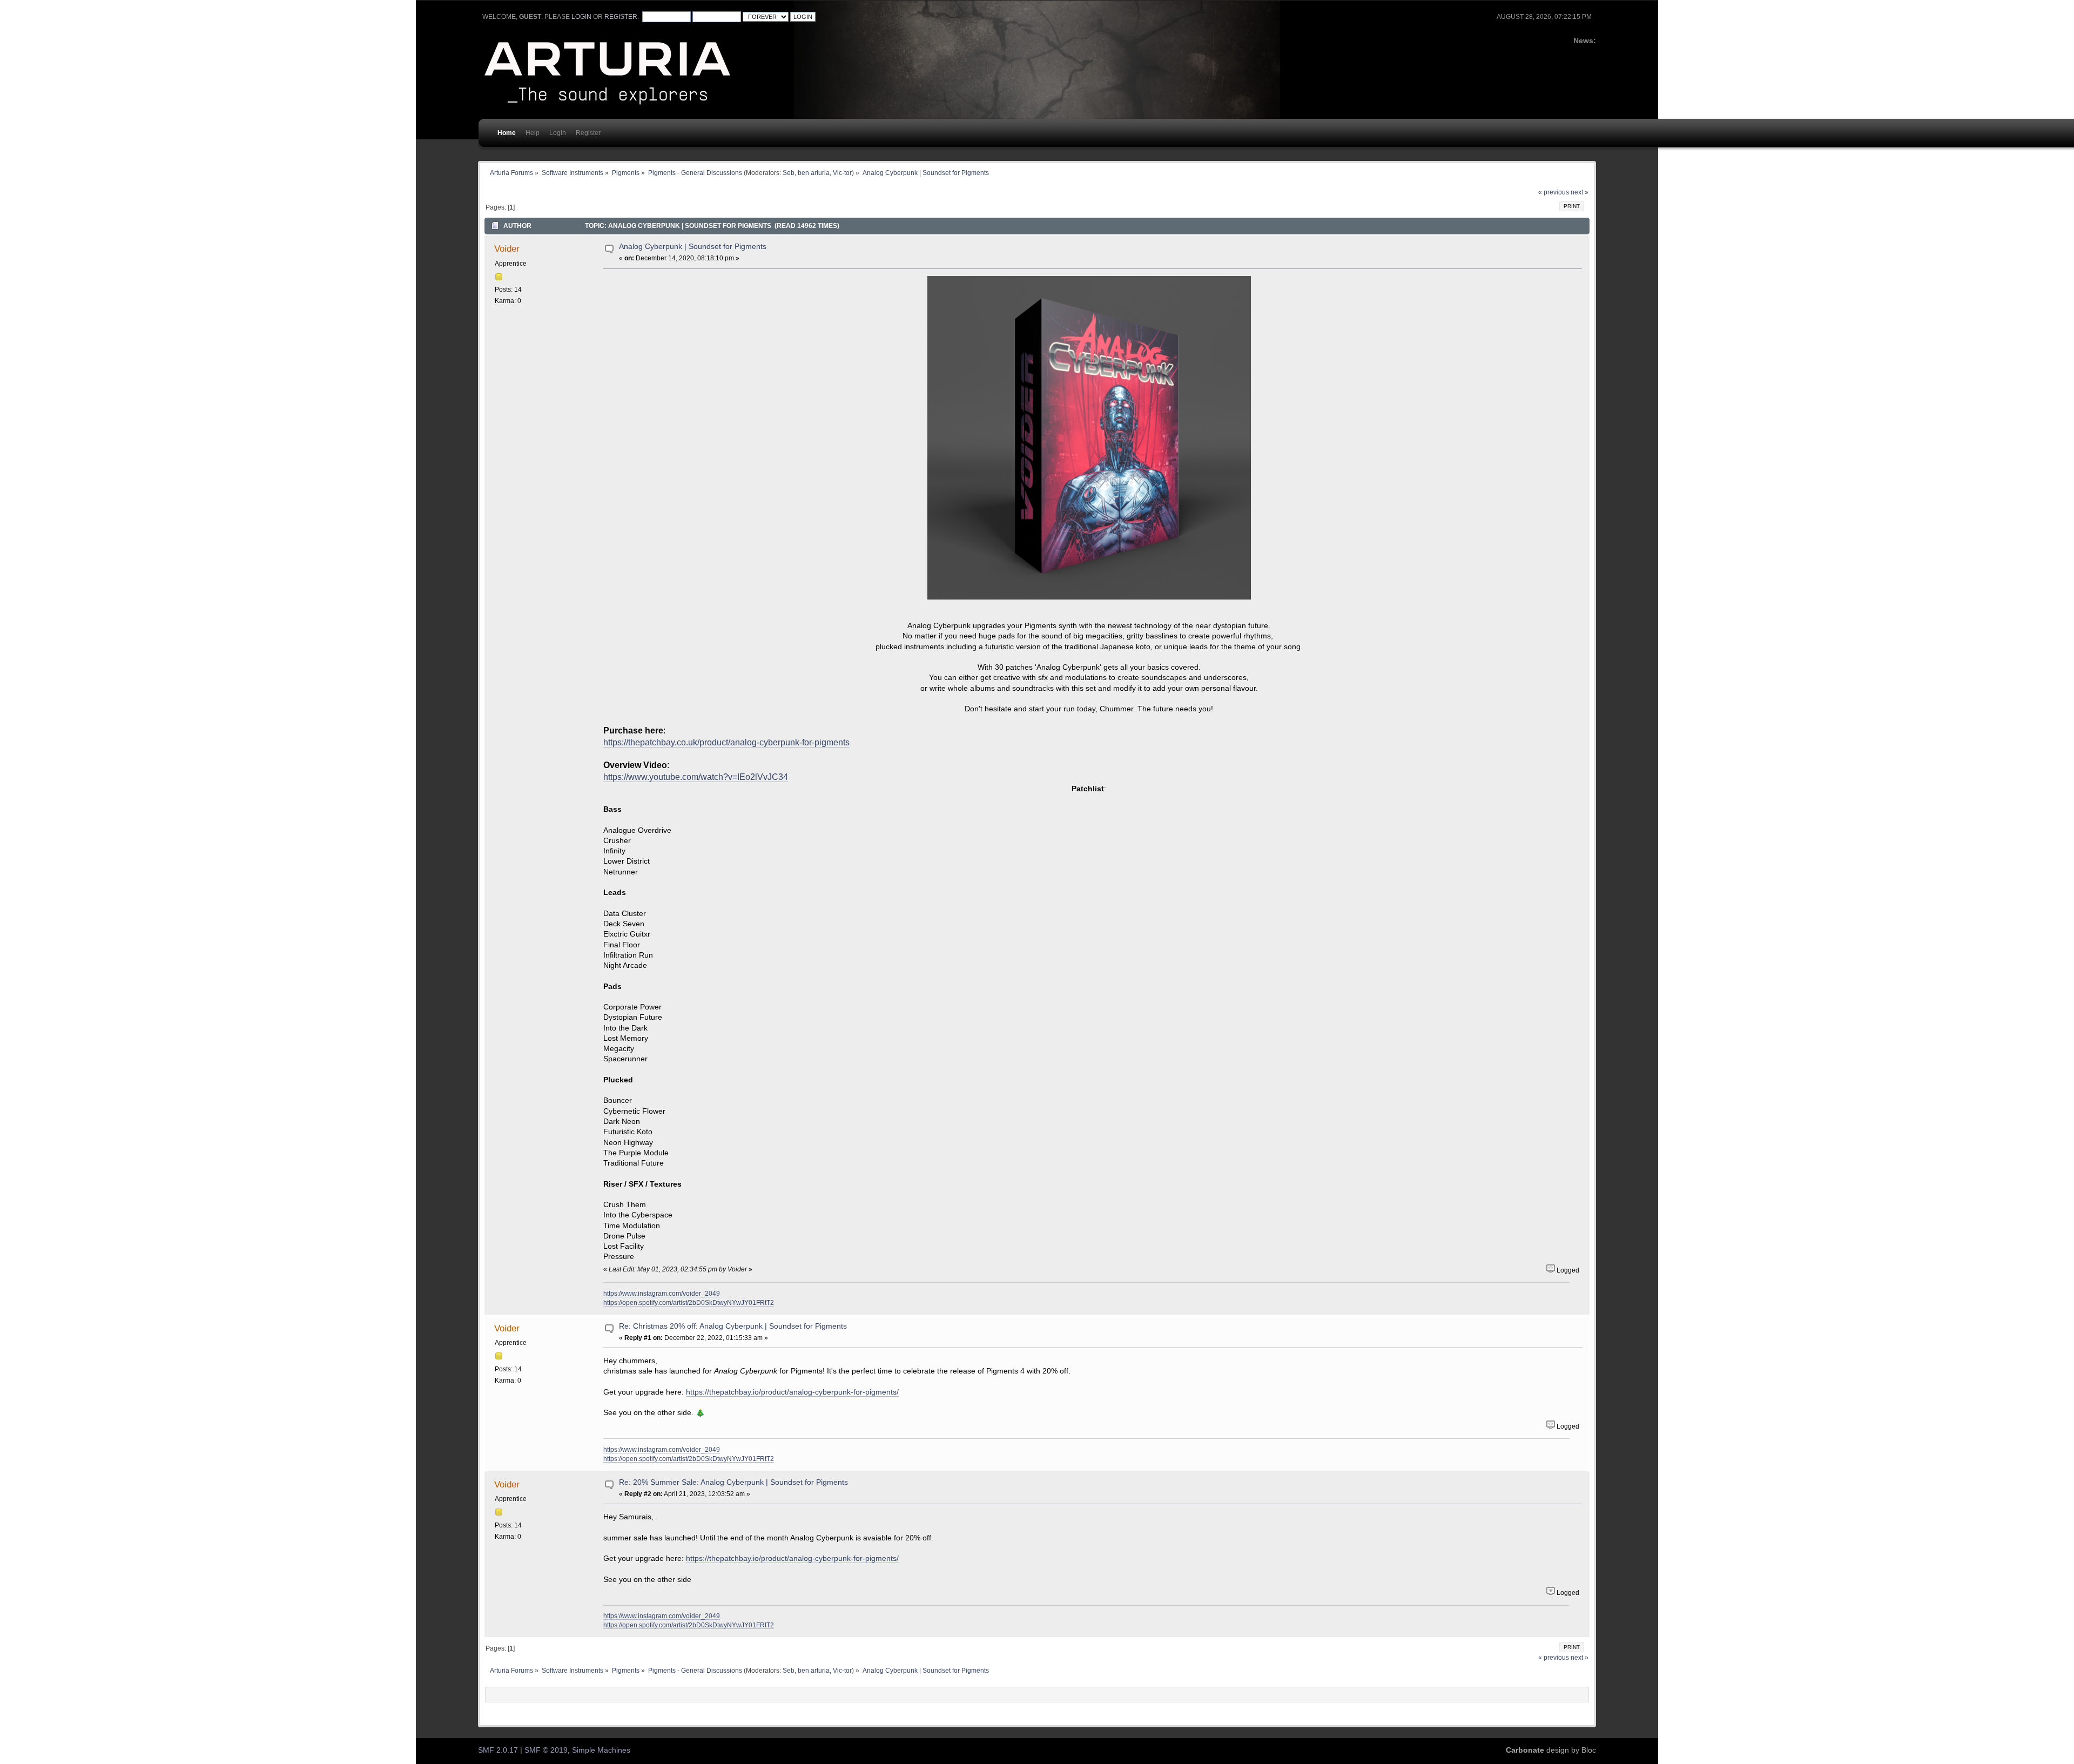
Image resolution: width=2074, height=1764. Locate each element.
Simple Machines (601, 1750)
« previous (1553, 192)
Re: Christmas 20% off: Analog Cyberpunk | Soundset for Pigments (733, 1326)
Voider (507, 248)
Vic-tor (842, 172)
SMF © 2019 (546, 1750)
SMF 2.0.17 (498, 1750)
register (620, 17)
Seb (788, 172)
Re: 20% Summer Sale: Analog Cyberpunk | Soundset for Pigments (733, 1482)
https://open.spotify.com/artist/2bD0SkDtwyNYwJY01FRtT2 (688, 1302)
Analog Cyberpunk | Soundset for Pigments (692, 247)
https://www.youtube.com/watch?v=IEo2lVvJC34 (695, 777)
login (581, 17)
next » (1579, 192)
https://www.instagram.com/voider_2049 (661, 1293)
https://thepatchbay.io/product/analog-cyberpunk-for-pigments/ (792, 1392)
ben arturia (814, 172)
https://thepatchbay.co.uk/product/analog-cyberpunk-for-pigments (726, 742)
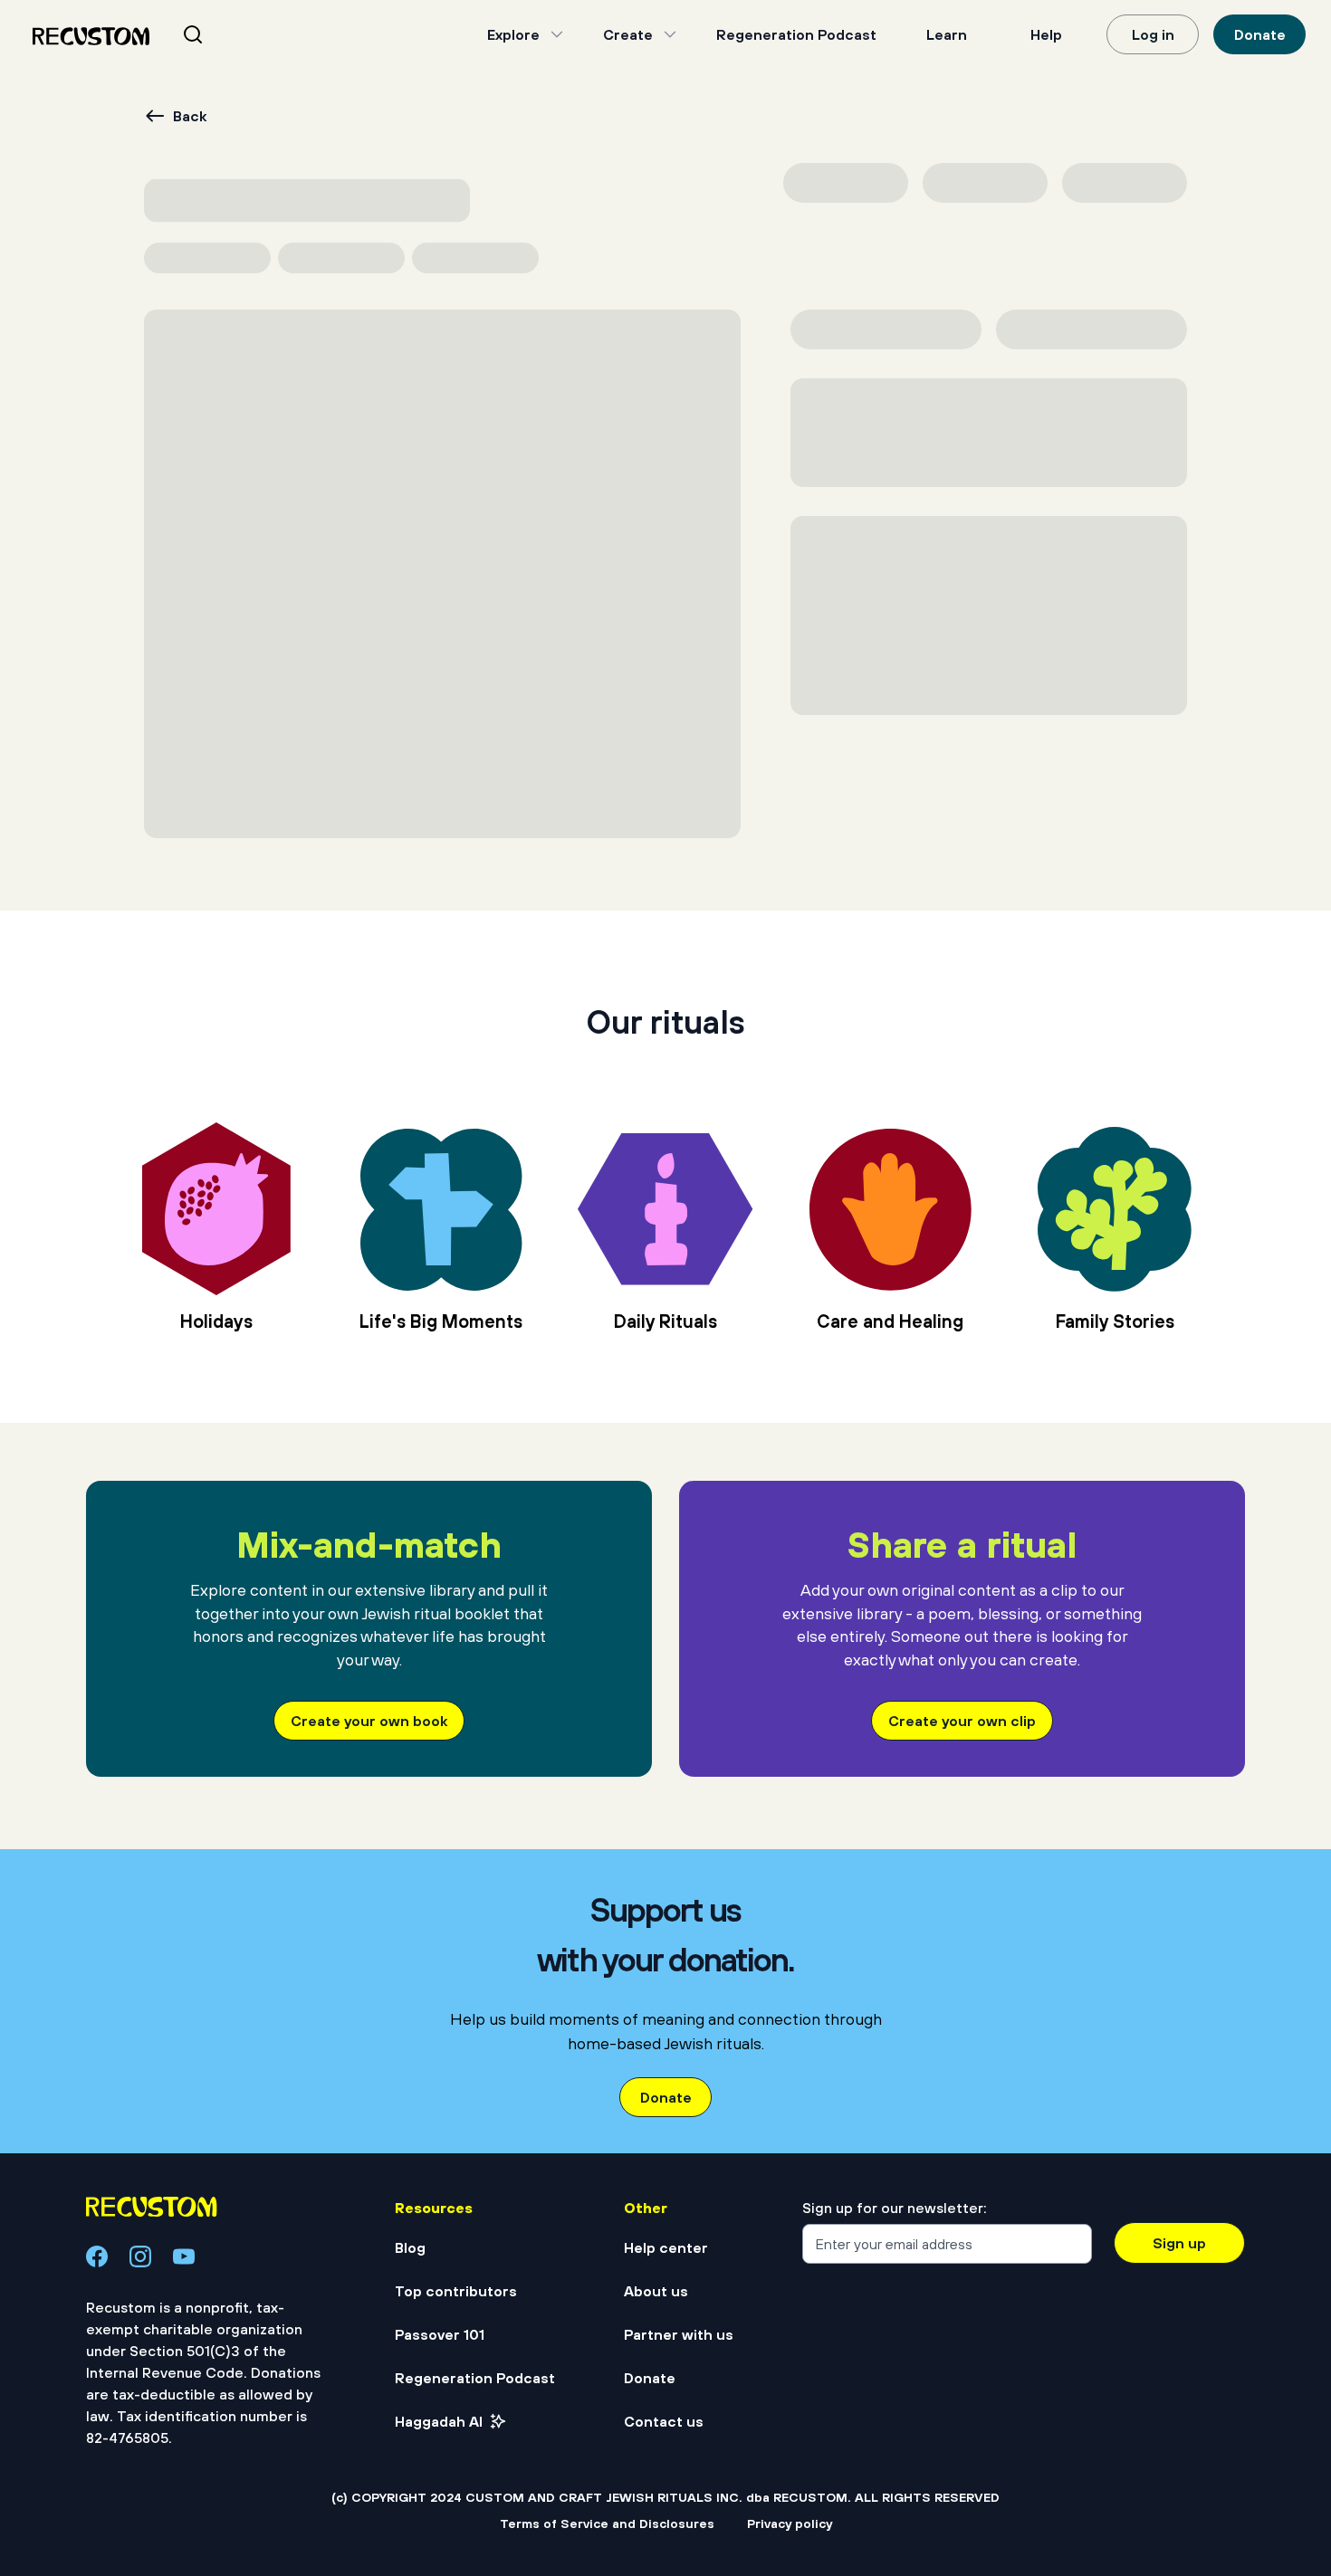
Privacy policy (789, 2523)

## EXERCISE DIRECTIONS
Without any pictures, reproduce the lines from the first one in the material through the line that has "SMF 2.0.17 (498, 1750)", exactly as they appear.

## ANSWER BOX
Image resolution: width=2074, height=1764. Locate each element.
Simple Machines (601, 1750)
« previous (1553, 192)
Re: Christmas 20% off: Analog Cyberpunk | Soundset for Pigments (733, 1326)
Voider (507, 248)
Vic-tor (842, 172)
SMF © 2019 (546, 1750)
SMF 2.0.17 (498, 1750)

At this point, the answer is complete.